EX-10.1 2 y90624exv10w1.htm EX-10.1 exv10w1
Exhibit 10.1
THIRD AMENDMENT
TO THE
EMPLOYMENT AGREEMENT
BETWEEN FOSTER WHEELER INC.
AND
BETH B. SEXTON
     This THIRD AMENDMENT (this “Amendment”) to the Employment Agreement between FOSTER WHEELER INC., a Delaware corporation (the “Company”), and BETH B. SEXTON (the “Executive”), dated as of April 7, 2008 (the “Agreement”), is made and entered into as of February 22, 2011 (the “Effective Date”).
     WHEREAS, Foster Wheeler Ltd. entered into the Agreement with the Executive; and
     WHEREAS, the Company thereafter assumed the Agreement from Foster Wheeler Ltd. on or about February 9, 2009, and the Company and the Executive entered into a First Amendment to the Agreement, effective January 18, 2010 (“First Amendment”) and a Second Amendment, dated as of May 4, 2010 (“Second Amendment”); and
     WHEREAS, the Company and the Executive have agreed to further amend the Agreement as set forth herein.

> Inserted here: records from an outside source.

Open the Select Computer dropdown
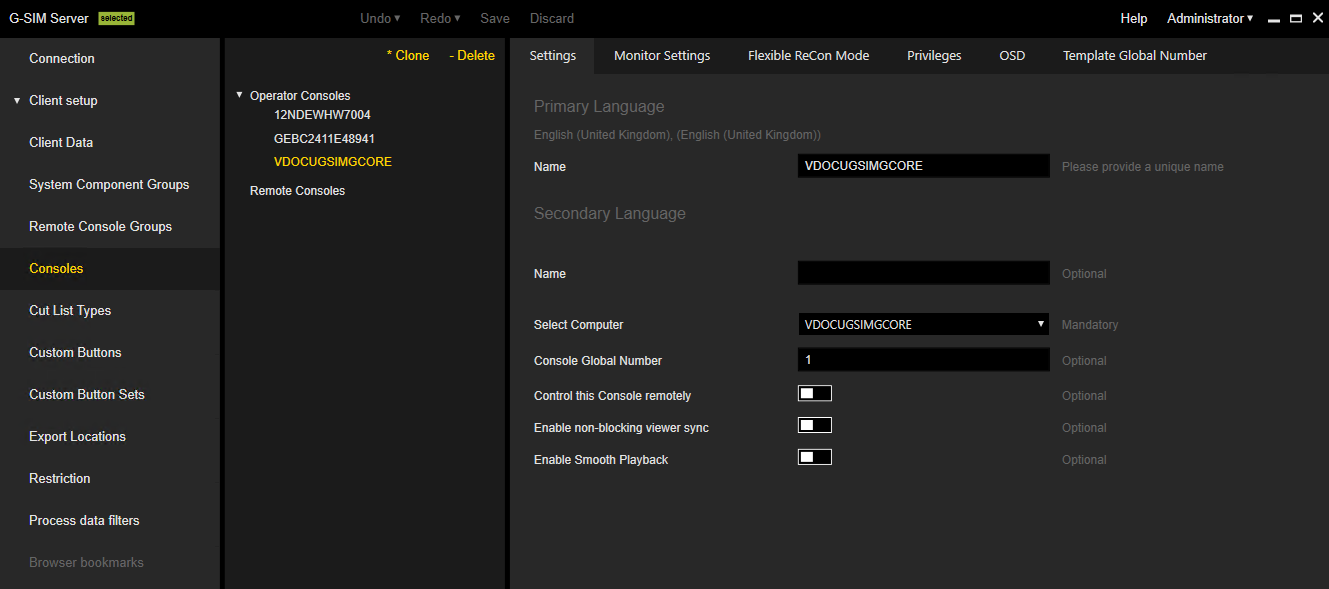This screenshot has height=589, width=1329. pyautogui.click(x=923, y=325)

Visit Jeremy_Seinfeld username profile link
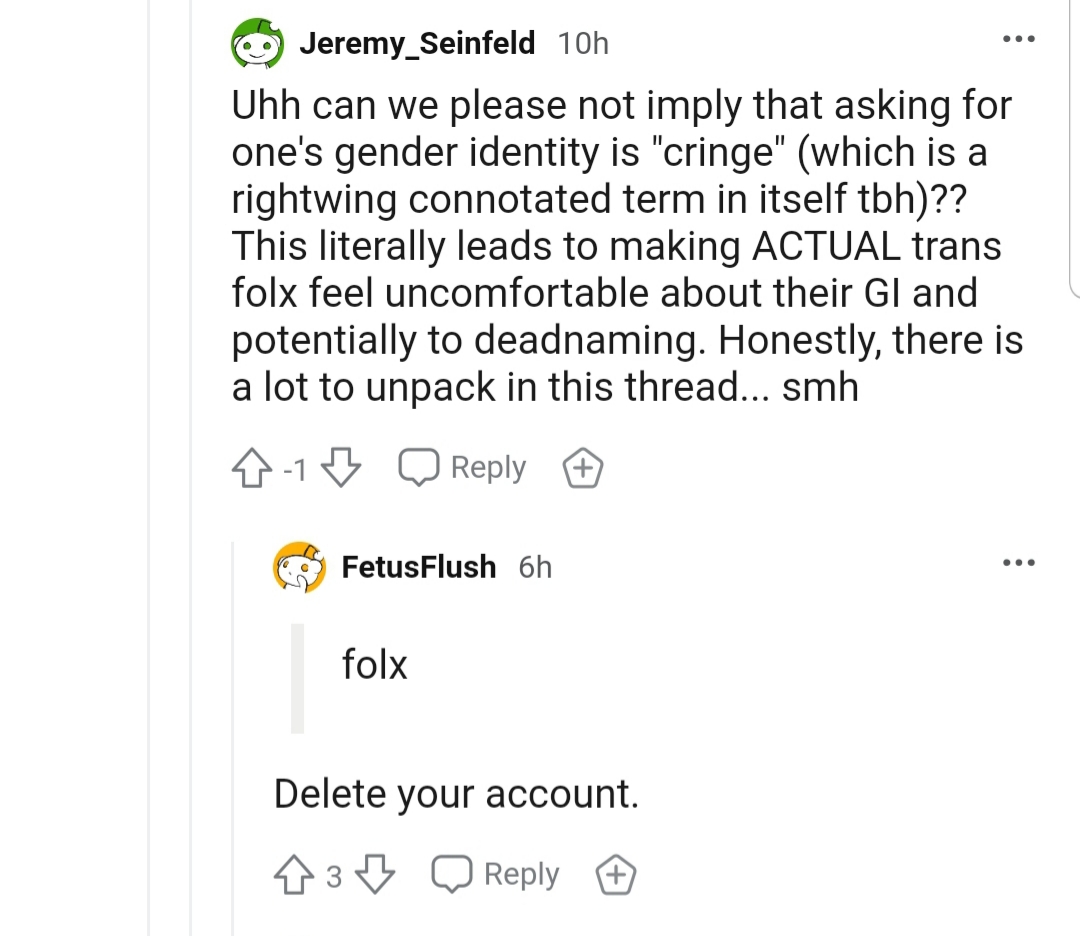(417, 43)
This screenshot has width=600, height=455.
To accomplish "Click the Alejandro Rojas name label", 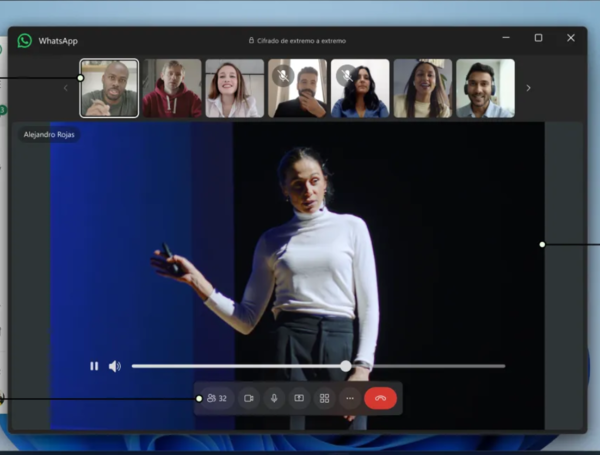I will point(49,133).
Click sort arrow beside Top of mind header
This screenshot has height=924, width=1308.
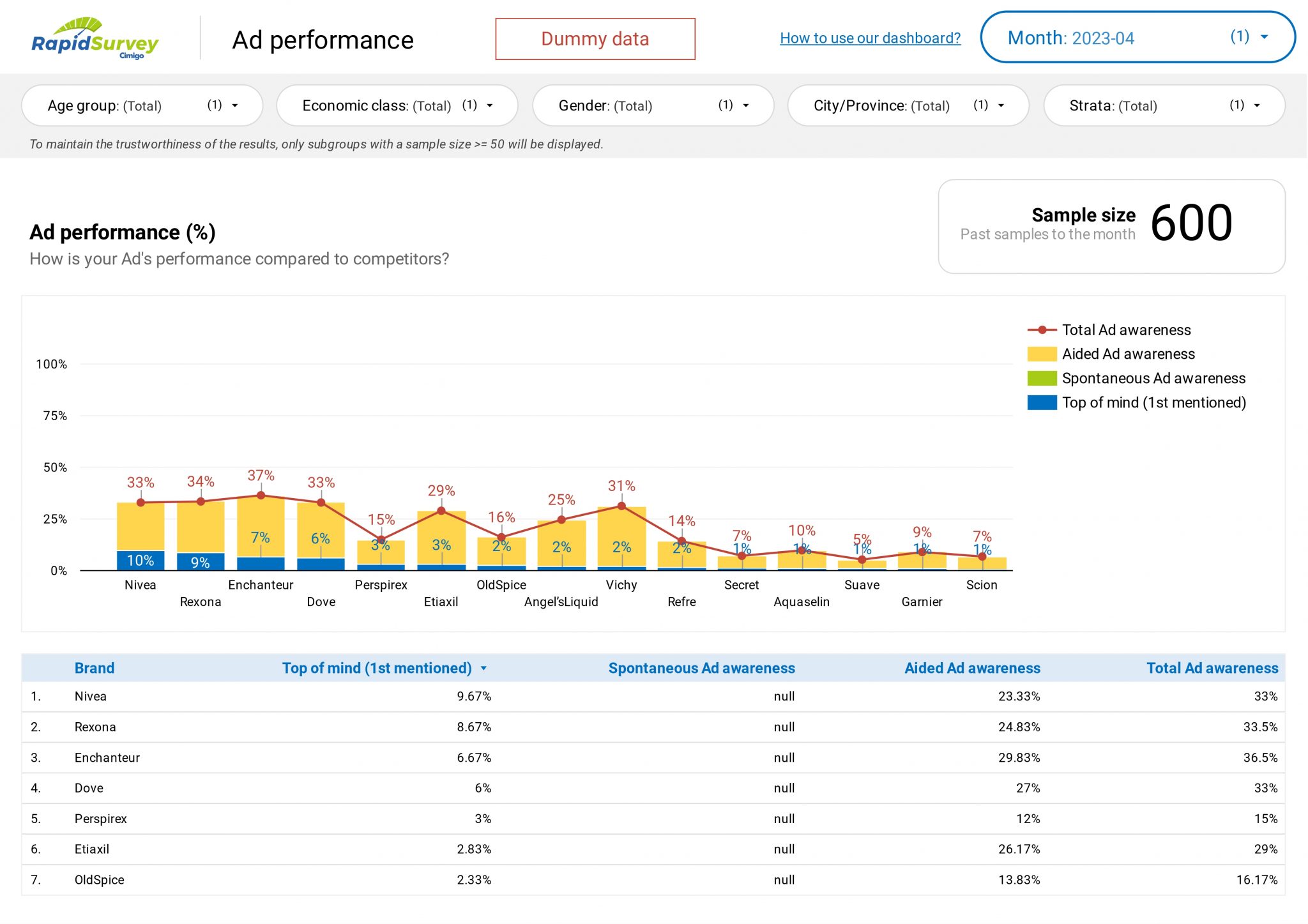[483, 669]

     NOW THEREFORE, for good and valuable consideration the receipt and sufficiency of which are hereby acknowledged, and in further consideration of the following mutual promises, covenants and undertakings, the parties agree by executing this Amendment to amend the Agreement, including its First Amendment and Second Amendment, as follows effective as of the Effective Date:
1.   The Agreement is amended by revising Section A-4(c)(iv) of the Addendum to read in its entirety as follows:
     (iv) Personal Air Travel and Home Leave: Until the Executive’s immediate family relocates to Switzerland, (A) the Company shall provide reimbursement of one (1) business-class round-trip ticket per month for personal travel between Switzerland and the U.S., (B) each month, the Executive may use the business-class round trip ticket to instead fly one (1) family member from the U.S. to Switzerland, (C) once per quarter, in lieu of the Executive’s trip to the U.S., the Company shall reimburse the cost of business-class round-trip tickets for the Executive’s family to travel from the U.S. to Switzerland, and (D) the Executive may choose to work from her home or Foster Wheeler office in the U.S. for up to one (1) week per month, it being understood and agreed that this subsection (D) does not entitle the Executive to be reimbursed for air travel beyond what is set forth elsewhere in this Agreement, including its subsection (A) above. For the avoidance of doubt, (A), (B), and (C) include reimbursement of associated local ground expenses. If and after the Executive’s immediate family relocates to Switzerland, (X) the Company shall reimburse the Executive for one (1) trip per twelve (12) months per authorized dependent and for the Executive, (Y) expenses eligible for reimbursement include a business class airline ticket and local ground expenses to the original point of origin, and (Z) one (1) day of travel shall be permitted each way as additional vacation.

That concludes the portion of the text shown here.